Ben Twist

Personal information
- Nationality: Australian
- Born: 1 June 1990 (age 36)

Sport
- Club: St Johns Park BC

Achievements and titles
- Highest world ranking: 14 (September 2024)

Medal record
Representing Australia
Commonwealth Games
| Silver medal – second place | 2022 Birmingham | triples |

= Ben Twist =

Australian lawn bowler

Ben Twist (born 1 June 1990) is an Australian international lawn bowler. He reached a career high ranking of world number 14 in September 2024.

== Bowls career ==
He started bowling in 2003 and his first success was the Queensland state triples in 2007. He won the Australian Open triples in 2010 and made his international debut in 2018.

Twist became the Australian national champion after winning the 2019 Australian National Bowls Championships triples title.

In 2018, he won the Hong Kong International Bowls Classic singles title, having previously won the pairs with Jesse Noronha in 2017. In 2021, he won his second Australian Open crown, this time in the fours.

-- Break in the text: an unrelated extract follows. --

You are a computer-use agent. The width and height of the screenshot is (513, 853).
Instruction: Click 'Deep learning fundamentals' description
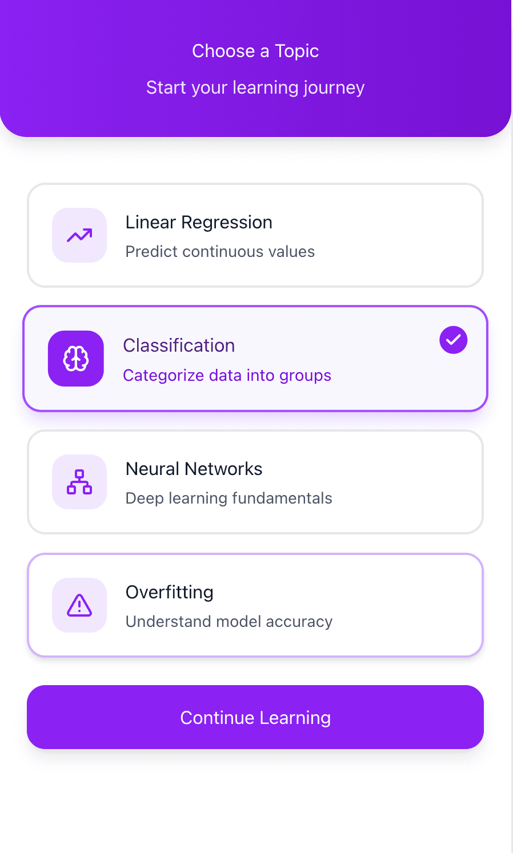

In 2022, he competed in the men's triples and the men's fours at the 2022 Commonwealth Games. Twist, along with Carl Healey and Barrie Lester won the silver medal. Later in 2022, he won a third Australian Open.

In 2023, he won his fourth Australian Open, after a second successive pairs win with Aaron Wilson. Later in October, Twist won the Australian Nationals fours title with Craig Donaldson, Mathew Pietersen and David Ferguson.